[Stored records]
----
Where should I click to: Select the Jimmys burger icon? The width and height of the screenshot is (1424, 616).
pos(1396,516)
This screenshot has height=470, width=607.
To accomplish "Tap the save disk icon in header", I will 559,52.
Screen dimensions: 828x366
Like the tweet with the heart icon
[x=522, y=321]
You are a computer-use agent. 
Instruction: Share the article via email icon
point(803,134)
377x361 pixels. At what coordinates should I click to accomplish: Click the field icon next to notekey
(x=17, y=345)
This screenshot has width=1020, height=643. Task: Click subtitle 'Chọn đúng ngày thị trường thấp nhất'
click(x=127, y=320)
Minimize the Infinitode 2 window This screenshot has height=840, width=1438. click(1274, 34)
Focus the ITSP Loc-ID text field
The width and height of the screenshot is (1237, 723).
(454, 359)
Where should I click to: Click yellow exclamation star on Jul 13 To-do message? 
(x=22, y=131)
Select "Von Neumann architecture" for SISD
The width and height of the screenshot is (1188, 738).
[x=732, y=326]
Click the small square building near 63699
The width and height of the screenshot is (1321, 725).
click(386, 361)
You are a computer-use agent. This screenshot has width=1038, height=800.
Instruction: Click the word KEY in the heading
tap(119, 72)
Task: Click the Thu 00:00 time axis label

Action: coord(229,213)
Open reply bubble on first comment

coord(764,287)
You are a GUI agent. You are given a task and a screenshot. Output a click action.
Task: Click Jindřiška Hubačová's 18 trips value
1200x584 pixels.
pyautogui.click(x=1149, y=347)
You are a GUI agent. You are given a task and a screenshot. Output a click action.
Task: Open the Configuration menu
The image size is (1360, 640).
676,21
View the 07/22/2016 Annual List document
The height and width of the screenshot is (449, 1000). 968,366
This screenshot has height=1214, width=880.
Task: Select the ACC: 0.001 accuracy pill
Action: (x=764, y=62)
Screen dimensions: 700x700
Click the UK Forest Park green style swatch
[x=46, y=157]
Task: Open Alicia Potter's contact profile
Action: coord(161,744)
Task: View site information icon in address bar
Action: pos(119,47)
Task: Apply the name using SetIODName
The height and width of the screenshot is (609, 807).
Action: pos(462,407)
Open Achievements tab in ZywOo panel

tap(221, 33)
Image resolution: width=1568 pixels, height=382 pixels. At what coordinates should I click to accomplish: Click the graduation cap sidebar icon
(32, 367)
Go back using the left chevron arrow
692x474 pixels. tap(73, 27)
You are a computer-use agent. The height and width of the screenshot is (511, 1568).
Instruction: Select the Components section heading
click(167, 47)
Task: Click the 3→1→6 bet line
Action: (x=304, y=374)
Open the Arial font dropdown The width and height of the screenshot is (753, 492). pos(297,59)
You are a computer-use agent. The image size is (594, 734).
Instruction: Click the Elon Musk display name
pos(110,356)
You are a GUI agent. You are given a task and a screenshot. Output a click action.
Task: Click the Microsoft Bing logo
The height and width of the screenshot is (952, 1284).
----
• Assignment: Every entry, written out exactly, is what the response should contain.

• Reply:
Where should I click to: Select the Jimmys burger icon? The width and height of the screenshot is (1424, 616).
pos(1396,516)
This screenshot has height=470, width=607.
To accomplish "Tap the save disk icon in header", I will 559,52.
Screen dimensions: 828x366
Like the tweet with the heart icon
[x=522, y=321]
You are a computer-use agent. 
Instruction: Share the article via email icon
point(803,134)
377x361 pixels. At what coordinates should I click to accomplish: Click the field icon next to notekey
(x=17, y=345)
This screenshot has width=1020, height=643. Task: Click subtitle 'Chọn đúng ngày thị trường thấp nhất'
click(x=127, y=320)
Minimize the Infinitode 2 window This screenshot has height=840, width=1438. click(1274, 34)
Focus the ITSP Loc-ID text field
The width and height of the screenshot is (1237, 723).
(454, 359)
Where should I click to: Click yellow exclamation star on Jul 13 To-do message? 
(x=22, y=131)
Select "Von Neumann architecture" for SISD
The width and height of the screenshot is (1188, 738).
[x=732, y=326]
Click the small square building near 63699
The width and height of the screenshot is (1321, 725).
click(386, 361)
You are a computer-use agent. This screenshot has width=1038, height=800.
Instruction: Click the word KEY in the heading
tap(119, 72)
Task: Click the Thu 00:00 time axis label

Action: coord(229,213)
Open reply bubble on first comment

coord(764,287)
You are a GUI agent. You are given a task and a screenshot. Output a click action.
Task: Click Jindřiška Hubačová's 18 trips value
1200x584 pixels.
pyautogui.click(x=1149, y=347)
You are a GUI agent. You are given a task and a screenshot. Output a click action.
Task: Open the Configuration menu
The image size is (1360, 640).
676,21
View the 07/22/2016 Annual List document
The height and width of the screenshot is (449, 1000). 968,366
This screenshot has height=1214, width=880.
Task: Select the ACC: 0.001 accuracy pill
Action: (x=764, y=62)
Screen dimensions: 700x700
Click the UK Forest Park green style swatch
[x=46, y=157]
Task: Open Alicia Potter's contact profile
Action: coord(161,744)
Task: View site information icon in address bar
Action: pos(119,47)
Task: Apply the name using SetIODName
The height and width of the screenshot is (609, 807).
Action: pos(462,407)
Open Achievements tab in ZywOo panel

tap(221, 33)
Image resolution: width=1568 pixels, height=382 pixels. At what coordinates should I click to accomplish: Click the graduation cap sidebar icon
(32, 367)
Go back using the left chevron arrow
692x474 pixels. tap(73, 27)
You are a computer-use agent. The height and width of the screenshot is (511, 1568).
Instruction: Select the Components section heading
click(167, 47)
Task: Click the 3→1→6 bet line
Action: (x=304, y=374)
Open the Arial font dropdown The width and height of the screenshot is (753, 492). pos(297,59)
You are a computer-use agent. The image size is (594, 734).
Instruction: Click the Elon Musk display name
pos(110,356)
You are a GUI agent. You are given a task and a screenshot. Output a click action.
Task: Click the Microsoft Bing logo
The height and width of the screenshot is (952, 1284).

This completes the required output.